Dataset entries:
****
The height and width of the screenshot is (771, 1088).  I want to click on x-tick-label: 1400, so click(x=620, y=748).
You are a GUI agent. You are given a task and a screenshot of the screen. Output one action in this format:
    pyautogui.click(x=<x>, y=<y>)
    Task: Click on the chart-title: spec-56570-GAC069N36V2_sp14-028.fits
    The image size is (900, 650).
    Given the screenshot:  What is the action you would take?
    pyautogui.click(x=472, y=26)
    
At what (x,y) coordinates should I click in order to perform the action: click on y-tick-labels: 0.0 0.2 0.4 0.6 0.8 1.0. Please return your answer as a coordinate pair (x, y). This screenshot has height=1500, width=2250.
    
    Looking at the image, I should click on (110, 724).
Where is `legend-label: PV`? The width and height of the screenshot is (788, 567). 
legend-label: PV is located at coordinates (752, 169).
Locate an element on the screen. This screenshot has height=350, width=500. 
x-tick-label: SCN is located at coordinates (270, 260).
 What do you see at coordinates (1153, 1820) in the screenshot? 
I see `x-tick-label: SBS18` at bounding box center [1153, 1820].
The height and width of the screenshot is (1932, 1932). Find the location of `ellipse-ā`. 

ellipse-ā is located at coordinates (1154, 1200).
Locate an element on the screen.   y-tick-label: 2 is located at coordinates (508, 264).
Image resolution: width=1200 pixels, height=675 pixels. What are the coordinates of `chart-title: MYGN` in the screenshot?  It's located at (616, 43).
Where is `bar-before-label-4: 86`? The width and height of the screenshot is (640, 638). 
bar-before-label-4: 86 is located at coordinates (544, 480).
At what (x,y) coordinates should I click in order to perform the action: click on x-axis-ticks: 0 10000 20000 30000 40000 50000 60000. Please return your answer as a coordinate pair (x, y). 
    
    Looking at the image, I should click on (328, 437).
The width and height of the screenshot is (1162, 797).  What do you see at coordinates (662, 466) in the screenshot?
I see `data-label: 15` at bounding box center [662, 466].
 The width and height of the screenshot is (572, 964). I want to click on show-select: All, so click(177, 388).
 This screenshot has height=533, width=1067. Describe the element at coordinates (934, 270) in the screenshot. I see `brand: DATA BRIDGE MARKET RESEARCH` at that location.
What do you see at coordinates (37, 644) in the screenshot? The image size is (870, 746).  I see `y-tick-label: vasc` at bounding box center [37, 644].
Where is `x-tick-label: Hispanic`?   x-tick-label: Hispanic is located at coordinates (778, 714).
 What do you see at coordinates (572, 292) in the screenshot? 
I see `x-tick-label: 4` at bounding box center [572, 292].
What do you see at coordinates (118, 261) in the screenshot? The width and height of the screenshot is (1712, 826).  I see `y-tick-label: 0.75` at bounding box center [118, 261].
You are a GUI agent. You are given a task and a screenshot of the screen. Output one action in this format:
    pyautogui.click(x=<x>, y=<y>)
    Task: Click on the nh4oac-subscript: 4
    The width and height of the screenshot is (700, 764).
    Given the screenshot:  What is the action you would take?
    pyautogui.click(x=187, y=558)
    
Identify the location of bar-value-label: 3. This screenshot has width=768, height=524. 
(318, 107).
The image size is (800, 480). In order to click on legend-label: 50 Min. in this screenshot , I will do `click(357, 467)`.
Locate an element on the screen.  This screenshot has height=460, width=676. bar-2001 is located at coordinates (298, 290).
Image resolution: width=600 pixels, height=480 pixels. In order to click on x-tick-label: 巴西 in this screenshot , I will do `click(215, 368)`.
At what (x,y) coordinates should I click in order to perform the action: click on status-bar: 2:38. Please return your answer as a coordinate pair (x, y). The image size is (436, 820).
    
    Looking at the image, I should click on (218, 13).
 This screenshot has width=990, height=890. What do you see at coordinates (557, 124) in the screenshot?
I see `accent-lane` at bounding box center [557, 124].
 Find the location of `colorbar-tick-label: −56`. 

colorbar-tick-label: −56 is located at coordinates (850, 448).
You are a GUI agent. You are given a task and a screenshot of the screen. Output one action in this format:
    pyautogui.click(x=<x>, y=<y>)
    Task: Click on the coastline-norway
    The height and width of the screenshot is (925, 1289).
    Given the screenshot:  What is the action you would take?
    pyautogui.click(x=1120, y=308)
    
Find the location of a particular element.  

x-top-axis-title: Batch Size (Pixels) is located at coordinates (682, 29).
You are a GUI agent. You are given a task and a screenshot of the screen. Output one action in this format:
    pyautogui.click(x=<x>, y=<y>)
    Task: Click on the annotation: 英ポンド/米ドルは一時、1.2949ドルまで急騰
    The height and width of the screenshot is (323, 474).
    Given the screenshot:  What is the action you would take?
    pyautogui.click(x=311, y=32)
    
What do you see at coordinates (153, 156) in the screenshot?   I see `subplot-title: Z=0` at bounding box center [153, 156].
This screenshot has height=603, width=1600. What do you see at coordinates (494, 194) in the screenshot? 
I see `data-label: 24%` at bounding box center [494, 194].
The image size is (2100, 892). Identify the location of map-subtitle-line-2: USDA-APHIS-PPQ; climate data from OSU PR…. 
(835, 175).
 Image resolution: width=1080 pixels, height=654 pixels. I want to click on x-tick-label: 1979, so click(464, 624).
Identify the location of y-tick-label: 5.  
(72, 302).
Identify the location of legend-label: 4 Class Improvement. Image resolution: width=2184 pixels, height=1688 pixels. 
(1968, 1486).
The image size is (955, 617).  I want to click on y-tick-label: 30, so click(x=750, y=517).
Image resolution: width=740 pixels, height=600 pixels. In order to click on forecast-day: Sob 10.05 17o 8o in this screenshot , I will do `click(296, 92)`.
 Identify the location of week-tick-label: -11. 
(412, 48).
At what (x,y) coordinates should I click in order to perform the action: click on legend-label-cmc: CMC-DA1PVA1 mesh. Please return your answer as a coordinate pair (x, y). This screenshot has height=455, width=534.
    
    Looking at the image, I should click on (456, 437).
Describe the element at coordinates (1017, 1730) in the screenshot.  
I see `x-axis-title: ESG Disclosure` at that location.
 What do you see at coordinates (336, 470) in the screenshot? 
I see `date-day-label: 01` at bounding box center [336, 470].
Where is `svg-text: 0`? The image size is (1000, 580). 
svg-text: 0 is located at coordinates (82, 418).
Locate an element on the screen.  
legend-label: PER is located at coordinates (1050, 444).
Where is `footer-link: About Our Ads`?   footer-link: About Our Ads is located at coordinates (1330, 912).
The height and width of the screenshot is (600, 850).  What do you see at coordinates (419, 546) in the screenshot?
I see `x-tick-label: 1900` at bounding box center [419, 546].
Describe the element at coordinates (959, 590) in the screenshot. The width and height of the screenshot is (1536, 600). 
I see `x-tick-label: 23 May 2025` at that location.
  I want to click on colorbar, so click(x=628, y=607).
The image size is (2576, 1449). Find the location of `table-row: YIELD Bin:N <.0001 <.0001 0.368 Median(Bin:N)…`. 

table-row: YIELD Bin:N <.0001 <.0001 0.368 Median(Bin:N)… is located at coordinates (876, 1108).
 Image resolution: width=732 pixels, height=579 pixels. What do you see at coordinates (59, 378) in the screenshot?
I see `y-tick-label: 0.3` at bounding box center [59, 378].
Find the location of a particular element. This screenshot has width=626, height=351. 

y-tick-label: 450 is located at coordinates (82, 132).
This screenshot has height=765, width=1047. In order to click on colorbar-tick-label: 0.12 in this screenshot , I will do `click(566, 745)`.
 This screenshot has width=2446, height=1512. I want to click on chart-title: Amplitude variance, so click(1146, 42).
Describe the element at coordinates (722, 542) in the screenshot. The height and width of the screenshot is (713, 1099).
****
WRITTEN TASK => Collect each line of the records above that contains the string "table". Case counts.

RESULT BELOW =>
The image size is (2576, 1449). Find the location of `table-row: YIELD Bin:N <.0001 <.0001 0.368 Median(Bin:N)…`. 
table-row: YIELD Bin:N <.0001 <.0001 0.368 Median(Bin:N)… is located at coordinates (876, 1108).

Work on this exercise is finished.